Post by Ben C. Smith » Fri Apr 24, 2020 9:19 am

Giuseppe wrote:
Fri Apr 24, 2020 8:33 am
Ben C. Smith wrote:
Fri Apr 24, 2020 8:28 am
I am not sure what you are trying to say. Stephan was clearly wrong in that quotation; he is often wrong when he goes off on one of his rants. Are you saying that he was wrong, or are you agreeing with him in his wrongness? I cannot tell.
It is a way to say that I can sense that the true reason behind your reluctance to (even only) see a crucifixion in Outer Space in Hebrews is the fact that it is "your faith in your ancestors that decides matters for you".
Okay, then, you are clearly wrong, as well. Faith in my ancestors? This kind of critique is not even helpful to me, because I know instantly that there is nothing to it.

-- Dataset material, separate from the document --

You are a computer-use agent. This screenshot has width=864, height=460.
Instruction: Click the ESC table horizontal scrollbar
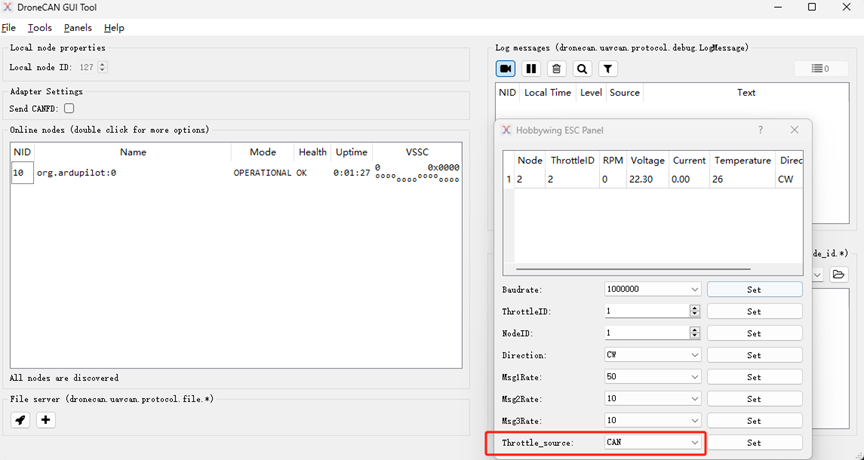(x=632, y=268)
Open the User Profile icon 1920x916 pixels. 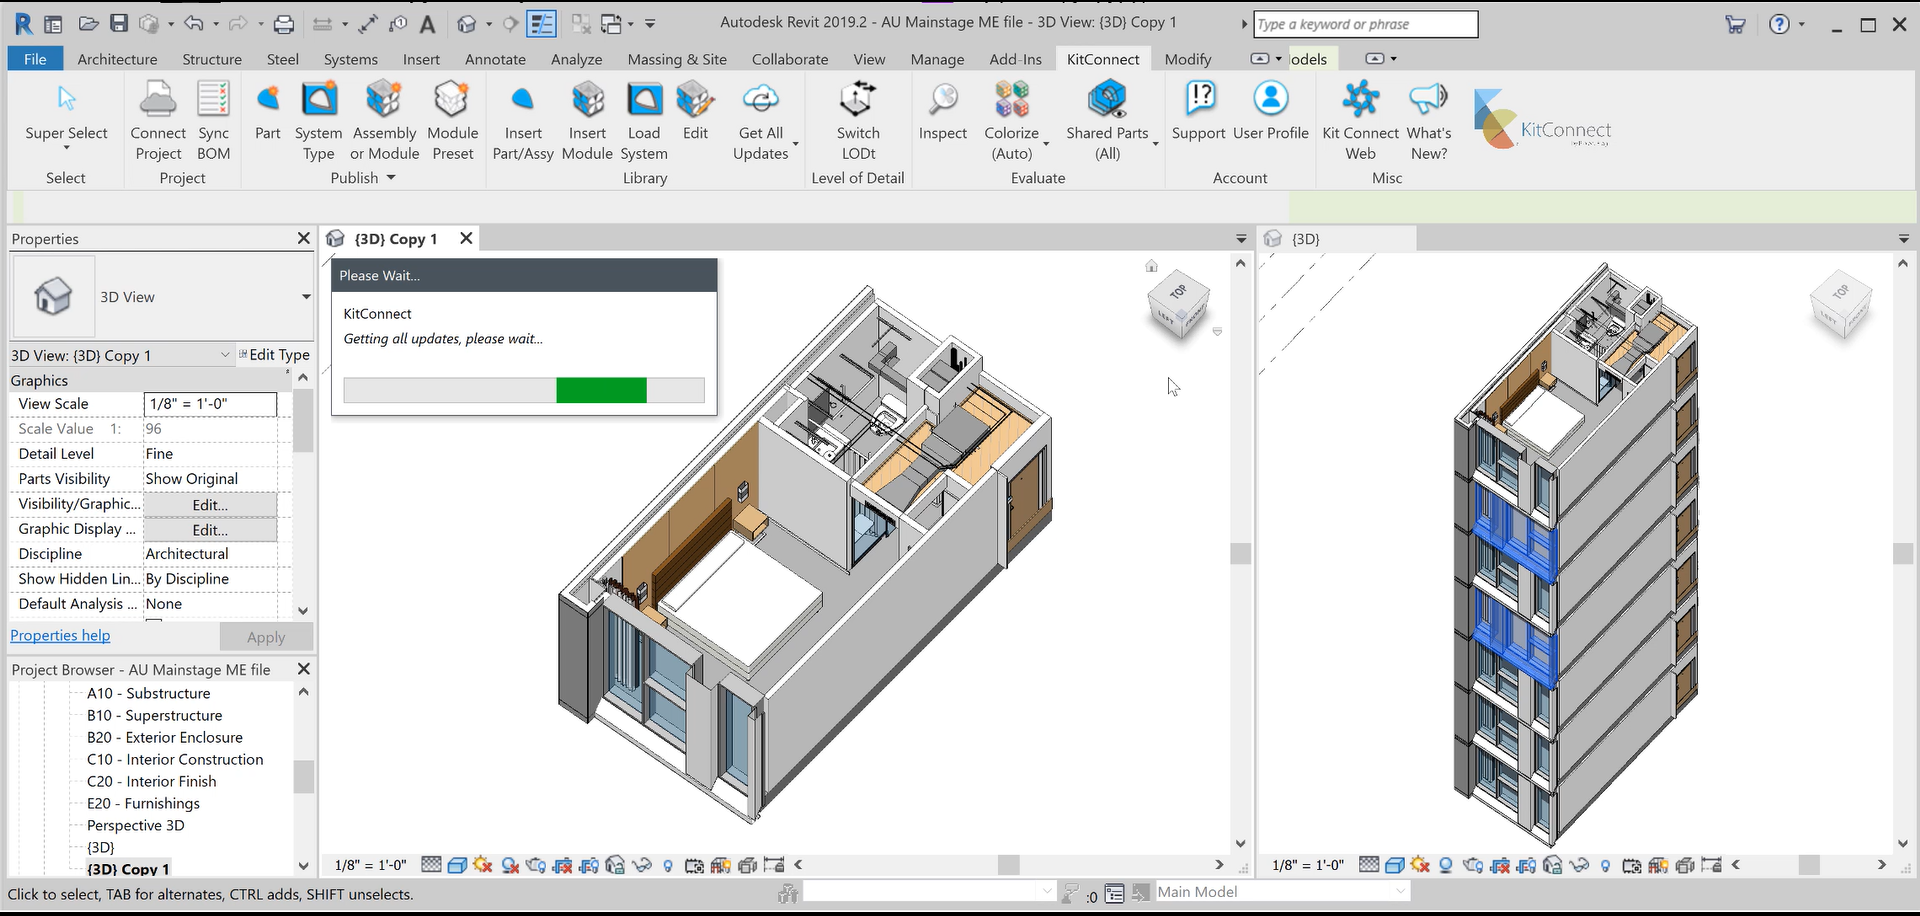pyautogui.click(x=1270, y=100)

I have spent years and years trying to rid myself of the biases which would impede being able to get an accurate handle on the evidence — on any evidence, really, from any field of study, though I have done far more work in this respect in Christian origins than in any other field (my most current endeavor is to rid myself of those biases when it comes to sociopolitical issues; and I am definitely not there yet).

If you wanted to salvage a kernel of an idea from behind Stephan's accusation, you could accurately suggest that sometimes I am slow to see things that others have seen in the evidence. The conventional way of looking at things carries an enormous inertia which can impede critical inquiry, and yes, I have been guilty of being conventional many, many times. You yourself have witnessed this in me a number of times on this forum.

But convention is not faith, at least not in the sense implied in a heavy phrase such as "faith in your ancestors." Far more importantly, though, even if one can see similarities between convention and faith, it has absolutely nothing to do with ancestors in this case. I do not default on occasion to the conventional view because my ancestors did so; I default on occasion to the conventional view because it is easier, which is also why many of my ancestors (and yours) defaulted to that view, as well. Duh. (And I mean that sincerely: duh.)

(Let me add here that there are some people for whom bucking convention is easy. In fact, their kneejerk reaction is to think that the conventional view is wrong simply by virtue of it being the conventional view. Such a tendency is completely uncritical. Bucking convention in any meaningful way is always going to be hard, whereas it is very easy for some people to leap to the conclusion: Ipse dixit, therefore it must be wrong.)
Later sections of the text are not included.